• _Task to carry out_
Edit the records from the first line through the line containing "point(1903,200)", changing "Where should I click to" to "Which spot should I click to" and leaving everything else unchanged.

• _Data section_
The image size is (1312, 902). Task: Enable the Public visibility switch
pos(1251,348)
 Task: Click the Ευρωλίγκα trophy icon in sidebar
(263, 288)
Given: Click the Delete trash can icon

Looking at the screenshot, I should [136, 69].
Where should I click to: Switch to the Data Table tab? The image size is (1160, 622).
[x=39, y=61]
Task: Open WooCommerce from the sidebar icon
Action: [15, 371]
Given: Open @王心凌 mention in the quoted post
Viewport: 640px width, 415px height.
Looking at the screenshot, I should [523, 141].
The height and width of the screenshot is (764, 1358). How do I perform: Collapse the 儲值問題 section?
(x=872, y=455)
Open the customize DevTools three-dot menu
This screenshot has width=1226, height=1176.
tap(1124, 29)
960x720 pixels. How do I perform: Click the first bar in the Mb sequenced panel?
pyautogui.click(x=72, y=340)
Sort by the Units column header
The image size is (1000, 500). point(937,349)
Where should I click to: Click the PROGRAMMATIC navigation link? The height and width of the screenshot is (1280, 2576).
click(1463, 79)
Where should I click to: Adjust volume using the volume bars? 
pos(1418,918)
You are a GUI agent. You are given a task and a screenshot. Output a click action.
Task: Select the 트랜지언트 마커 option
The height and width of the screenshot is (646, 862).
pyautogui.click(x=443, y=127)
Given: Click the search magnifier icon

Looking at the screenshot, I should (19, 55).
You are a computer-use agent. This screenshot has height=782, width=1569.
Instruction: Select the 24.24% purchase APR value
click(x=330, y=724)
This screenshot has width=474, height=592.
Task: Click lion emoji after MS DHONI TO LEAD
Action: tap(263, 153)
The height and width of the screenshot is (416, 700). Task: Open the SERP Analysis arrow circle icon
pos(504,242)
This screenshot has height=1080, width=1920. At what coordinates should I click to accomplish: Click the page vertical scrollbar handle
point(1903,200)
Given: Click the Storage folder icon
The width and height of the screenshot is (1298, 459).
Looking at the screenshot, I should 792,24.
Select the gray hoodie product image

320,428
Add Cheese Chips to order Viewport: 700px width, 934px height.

• _Response below_
The image size is (1312, 902). Task: Enable the Public visibility switch
pos(1251,348)
 Task: Click the Ευρωλίγκα trophy icon in sidebar
(263, 288)
Given: Click the Delete trash can icon

Looking at the screenshot, I should [136, 69].
Which spot should I click to: Switch to the Data Table tab? The image size is (1160, 622).
[x=39, y=61]
Task: Open WooCommerce from the sidebar icon
Action: [15, 371]
Given: Open @王心凌 mention in the quoted post
Viewport: 640px width, 415px height.
Looking at the screenshot, I should [523, 141].
The height and width of the screenshot is (764, 1358). How do I perform: Collapse the 儲值問題 section?
(x=872, y=455)
Open the customize DevTools three-dot menu
This screenshot has width=1226, height=1176.
tap(1124, 29)
960x720 pixels. How do I perform: Click the first bar in the Mb sequenced panel?
pyautogui.click(x=72, y=340)
Sort by the Units column header
The image size is (1000, 500). point(937,349)
Which spot should I click to: Click the PROGRAMMATIC navigation link? The height and width of the screenshot is (1280, 2576).
click(1463, 79)
Which spot should I click to: Adjust volume using the volume bars? 
pos(1418,918)
You are a GUI agent. You are given a task and a screenshot. Output a click action.
Task: Select the 트랜지언트 마커 option
The height and width of the screenshot is (646, 862).
pyautogui.click(x=443, y=127)
Given: Click the search magnifier icon

Looking at the screenshot, I should (19, 55).
You are a computer-use agent. This screenshot has height=782, width=1569.
Instruction: Select the 24.24% purchase APR value
click(x=330, y=724)
This screenshot has width=474, height=592.
Task: Click lion emoji after MS DHONI TO LEAD
Action: tap(263, 153)
The height and width of the screenshot is (416, 700). Task: Open the SERP Analysis arrow circle icon
pos(504,242)
This screenshot has height=1080, width=1920. At what coordinates should I click to accomplish: Click the page vertical scrollbar handle
point(1903,200)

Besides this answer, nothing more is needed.